EXERCISE TASK: Please copy the DAX truncate reply from "On Thu 06-06-19" up to and including "he wishes so.", and swap "sysadmin" for "system administrator" wherever it occurs.

SELECTED TEXT:
Re: [PATCH RFC 00/10] RDMA/FS DAX truncate proposal

Jan Kara <jack@xxxxxxx> · Fri, 7 Jun 2019 13:04:26 +0200

On Thu 06-06-19 15:03:30, Ira Weiny wrote:
> On Thu, Jun 06, 2019 at 12:42:03PM +0200, Jan Kara wrote:
> > On Wed 05-06-19 18:45:33, ira.weiny@xxxxxxxxx wrote:
> > > From: Ira Weiny <ira.weiny@xxxxxxxxx>
> > 
> > So I'd like to actually mandate that you *must* hold the file lease until
> > you unpin all pages in the given range (not just that you have an option to
> > hold a lease). And I believe the kernel should actually enforce this. That
> > way we maintain a sane state that if someone uses a physical location of
> > logical file offset on disk, he has a layout lease. Also once this is done,
> > sysadmin has a reasonably easy way to discover run-away RDMA application
> > and kill it if he wishes so.
> 
> Fair enough.
> 
> I was kind of heading that direction but had not thought this far forward.  I
> was exploring how to have a lease remain on the file even after a "lease
> break".  But that is incompatible with the current semantics of a "layout"
> lease (as currently defined in the kernel).  [In the end I wanted to get an RFC
> out to see what people think of this idea so I did not look at keeping the
> lease.]
> 
> Also hitch is that currently a lease is forcefully broken after
> <sysfs>/lease-break-time.  To do what you suggest I think we would need a new
> lease type with the semantics you describe.

I'd do what Dave suggested - add flag to mark lease as unbreakable by
truncate and teach file locking core to handle that. There actually is
support for locks that are not broken after given timeout so there
shouldn't be too many changes need.

> Previously I had thought this would be a good idea (for other reasons).  But
> what does everyone think about using a "longterm lease" similar to [1] which
> has the semantics you proppose?  In [1] I was not sure "longterm" was a good
> name but with your proposal I think it makes more sense.

As I wrote elsewhere in this thread I think FL_LAYOUT name still makes
sense and I'd add there FL_UNBREAKABLE to mark unusal behavior with
truncate.

> > - probably I'd just transition all gup_longterm()
> > users to a saner API similar to the one we have in mm/frame_vector.c where
> > we don't hand out page pointers but an encapsulating structure that does
> > all the necessary tracking.
> 
> I'll take a look at that code.  But that seems like a pretty big change.

I was looking into that yesterday before proposing this and there aren't
than many gup_longterm() users and most of them anyway just stick pages
array into their tracking structure and then release them once done. So it
shouldn't be that complex to convert to a new convention (and you have to
touch all gup_longterm() users anyway to teach them track leases etc.).

> > Removing a lease would need to block until all
> > pins are released - this is probably the most hairy part since we need to
> > handle a case if application just closes the file descriptor which would
> > release the lease but OTOH we need to make sure task exit does not deadlock.

[Extracted data entries]
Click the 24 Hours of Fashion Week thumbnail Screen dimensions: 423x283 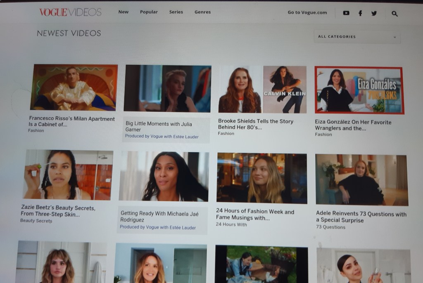point(261,178)
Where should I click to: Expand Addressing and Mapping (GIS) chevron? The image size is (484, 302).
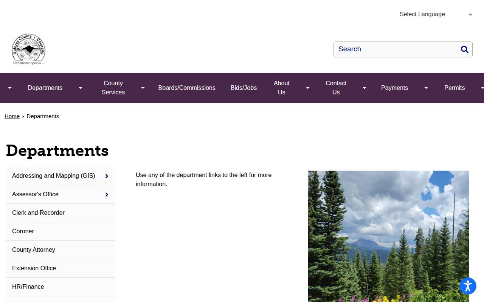107,176
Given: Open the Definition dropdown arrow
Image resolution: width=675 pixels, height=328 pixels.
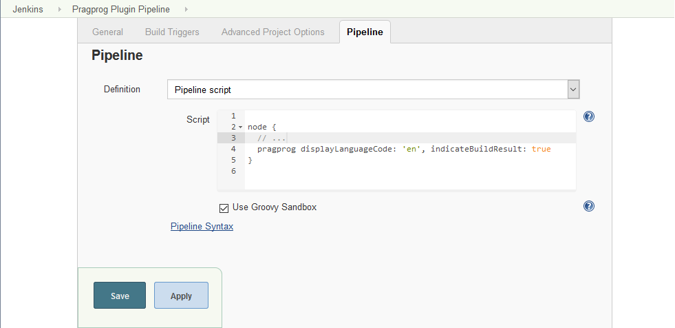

EXPECTED ANSWER:
On Thu 06-06-19 15:03:30, Ira Weiny wrote:
> On Thu, Jun 06, 2019 at 12:42:03PM +0200, Jan Kara wrote:
> > On Wed 05-06-19 18:45:33, ira.weiny@xxxxxxxxx wrote:
> > > From: Ira Weiny <ira.weiny@xxxxxxxxx>
> > 
> > So I'd like to actually mandate that you *must* hold the file lease until
> > you unpin all pages in the given range (not just that you have an option to
> > hold a lease). And I believe the kernel should actually enforce this. That
> > way we maintain a sane state that if someone uses a physical location of
> > logical file offset on disk, he has a layout lease. Also once this is done,
> > system administrator has a reasonably easy way to discover run-away RDMA application
> > and kill it if he wishes so.